Influencer marketing is a big deal. If you have a blog and you can cultivate the right community within your niche, you can have a big impact on your market, as Vogue and Neiman Marcus know and are fighting against:
In a published chat among editors reflecting back on the just-wrapped Milan Fashion Week, they called the phenomenon of fashion bloggers posing for street-style pictures out front of shows “horrible,” “pathetic,” and “ridiculous,” among other things.
“Note to bloggers who change head-to-toe, paid-to-wear outfits every hour: Please stop,” wrote Sally Singer, Vogue’s creative digital director. “Find another business. You are heralding the death of style.”
While Vogue and Neiman Marcus may be rallying against the bloggers, the actual brands think otherwise. They are paying these fashion bloggers to wear their clothes and taking advantage of the best type of marketing there is – peer to peer or word of mouth marketing.

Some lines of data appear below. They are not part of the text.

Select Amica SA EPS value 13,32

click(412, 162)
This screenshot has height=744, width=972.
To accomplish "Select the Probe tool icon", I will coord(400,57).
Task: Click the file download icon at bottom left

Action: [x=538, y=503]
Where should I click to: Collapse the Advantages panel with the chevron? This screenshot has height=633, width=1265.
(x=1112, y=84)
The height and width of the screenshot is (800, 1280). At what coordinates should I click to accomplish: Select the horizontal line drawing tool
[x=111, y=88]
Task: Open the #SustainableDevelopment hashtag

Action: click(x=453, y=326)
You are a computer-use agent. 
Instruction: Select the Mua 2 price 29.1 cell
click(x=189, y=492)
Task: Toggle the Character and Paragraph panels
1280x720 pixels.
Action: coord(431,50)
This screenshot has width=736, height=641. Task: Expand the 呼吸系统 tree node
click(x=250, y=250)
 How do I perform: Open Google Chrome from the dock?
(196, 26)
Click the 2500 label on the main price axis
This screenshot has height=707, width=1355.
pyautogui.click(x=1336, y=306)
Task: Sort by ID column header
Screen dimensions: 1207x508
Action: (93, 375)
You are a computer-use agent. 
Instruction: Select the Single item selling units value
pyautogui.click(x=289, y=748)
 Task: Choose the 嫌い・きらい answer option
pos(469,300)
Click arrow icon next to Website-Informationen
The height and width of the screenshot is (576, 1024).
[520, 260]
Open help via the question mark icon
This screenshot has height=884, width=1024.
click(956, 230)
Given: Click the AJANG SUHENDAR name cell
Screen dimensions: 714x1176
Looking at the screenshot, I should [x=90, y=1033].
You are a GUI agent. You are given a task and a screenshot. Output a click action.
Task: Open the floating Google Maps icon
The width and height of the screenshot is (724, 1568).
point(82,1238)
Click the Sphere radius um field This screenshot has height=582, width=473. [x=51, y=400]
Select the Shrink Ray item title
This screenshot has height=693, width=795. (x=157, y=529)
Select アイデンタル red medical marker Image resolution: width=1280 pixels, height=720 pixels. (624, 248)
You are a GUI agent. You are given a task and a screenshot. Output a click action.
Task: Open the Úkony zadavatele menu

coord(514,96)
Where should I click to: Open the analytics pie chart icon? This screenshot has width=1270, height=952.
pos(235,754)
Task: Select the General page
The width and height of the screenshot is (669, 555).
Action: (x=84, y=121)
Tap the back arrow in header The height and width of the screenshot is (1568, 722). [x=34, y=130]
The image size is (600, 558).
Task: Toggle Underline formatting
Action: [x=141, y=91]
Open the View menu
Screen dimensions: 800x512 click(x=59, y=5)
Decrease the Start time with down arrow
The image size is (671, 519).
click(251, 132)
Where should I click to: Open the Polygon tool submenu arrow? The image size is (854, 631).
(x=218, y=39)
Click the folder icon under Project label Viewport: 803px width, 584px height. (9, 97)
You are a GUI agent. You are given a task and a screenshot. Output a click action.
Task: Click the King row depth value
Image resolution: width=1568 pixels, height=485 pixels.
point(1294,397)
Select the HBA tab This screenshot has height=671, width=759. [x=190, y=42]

Fashion bloggers can have large online followings that give them a lot of influence, which is why many are simply called “influencers.” It’s why brands often pay them to wear—and be photographed—in their clothes. Several of Vogue’s editors have clearly had enough of that.
Forget the gatekeepers. They no longer hold sway over the market. Social networking through sites like Instagram, Twitter, and Facebook level the playing field.
The gatekeepers of fashion aren’t who they used to be. Now everyone is out there, jockeying for followers and influence, and sharing images by the dozen. That means the fashion world that Vogue has been the primary chronicler of can’t exist in an elite bubble, and also that purveyors of luxury fashion like Neiman Marcus are left scrambling to satisfy customers’ demand for social-media-fueled instant gratification.
Although this is an example in the fashion industry, it applies to all industries. Anyone with a blog and a wifi connection can change the dynamics of an industry by going straight to the end user and cultivating a strong community through their blog and social media. It’s the community that bloggers build that gives them their influence.
This feud between Vogue/Neiman Marcus and the top fashion bloggers is a great example of why blogging isn’t dead.